The law governing suspension, remission and commutation of sentence is both statutory and constitutional. The stage for the exercise of this power generally speaking is post- judicial, i.e., after the judicial process has come to an end.
The duty to judge and to award the appropriate punishment to the guilty is a judicial function which culminates by a judgment pronounced in accordance with law. After the judicial function thus ends the executive function of giving effect to the judicial verdict commences.
Chapter III of IPC deals with punishments. The punishments to which the offenders can be liable are enumerated in section 53, namely,
(ii) imprisonment for life
(iii) imprisonment of either description, namely, rigorous or simple
(iv) forfeiture of property and
Section 54 empowers the appropriate government to commute the punishment of death for any other punishment. Similarly, section 55 empowers the appropriate government to commute the sentence of imprisonment for life for imprisonment of either description for a term not exceeding 14 years.
Chapter XXXII of the Criminal Procedure Code, to which section 433A was added, entitled `Execution, Suspension, Remission and Commutation of sentences’ contains sections 432 and 433 which have relevance; the former confers power on the appropriate government to suspend the execution of an offender’s sentence or to remit the whole or any part of the punishment to which he has been sentenced while the latter confers power on such Government to commute
(a) a sentence of death for any other punishment
(b) a sentence of imprisonment for life, for imprisonment for a term not exceeding 14 years, or for fine
(c) a sentence of rigorous imprisonment for simple imprisonment or for fine and
(d) a sentence of simple imprisonment for fine.
It is in the context of the aforesaid provisions that we must read section 433A which runs as under:
“433A. Restriction on powers of remission or commutation in certain cases–
Notwithstanding anything contained in Section 432, where a sentence of imprisonment for life is imposed on conviction of a person for an offence for which death is one of the punishments provided by law, or where a sentence of death imposed on a person has been commuted under section 433 into one of imprisonment for life, such person shall not be released from prison unless he had served at least fourteen years of imprisonment.”
The section begins with a non-obstante clause notwithstanding anything contained in section 432 and proceeds to say that where a person is convicted for an offence for which death is one of the punishments and has been visited with the lesser sentence of imprisonment for life or where the punishment of an offender sentenced to death has been commuted under section 433 into one of imprisonment for life, such offender will not be released unless he has served at least 14 years of imprisonment.
The reason which impelled to introduce the above proviso was “That sometimes due to grant of remission even murderers sentenced or commuted to life imprisonment were released at the end of 5 to 6 years.” It, therefore, felt that such a convict should not be released unless he has served atleast 14 years of imprisonment.

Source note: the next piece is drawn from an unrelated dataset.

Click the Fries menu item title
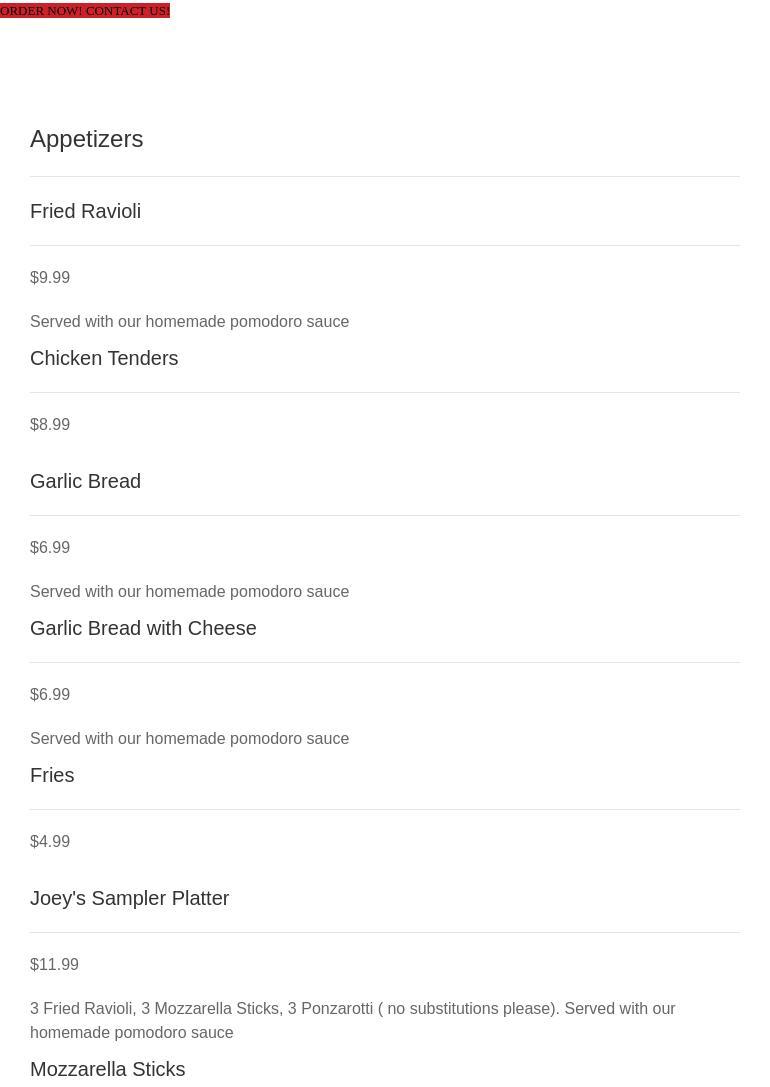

Therefore, one who could have been visited with the extreme punishment of death but on account of the sentencing court’s generosity was sentenced to the lesser punishment of imprisonment for life and another who actually was sentenced to death but on account of executive generosity his sentence was commuted under section 433(a) for imprisonment for life have been treated under section 433A as belonging to that class of prisoners who do not deserve to be released unless they have completed 14 years of actual incarceration.
Thus the effect of section 433A is to restrict the exercise of power under sections 432 and 433 by the stipulation that the power will not be so exercised as would enable the two categories of convicts referred to in section 433A to freedom before they have completed 14 years of actual imprisonment. This is the legislative policy which is clearly discernible from the plain language of section 433A of the Code. Such prisoners constitute a single class and have, therefore, been subjected to the uniform requirement of suffering atleast 14 years of internment.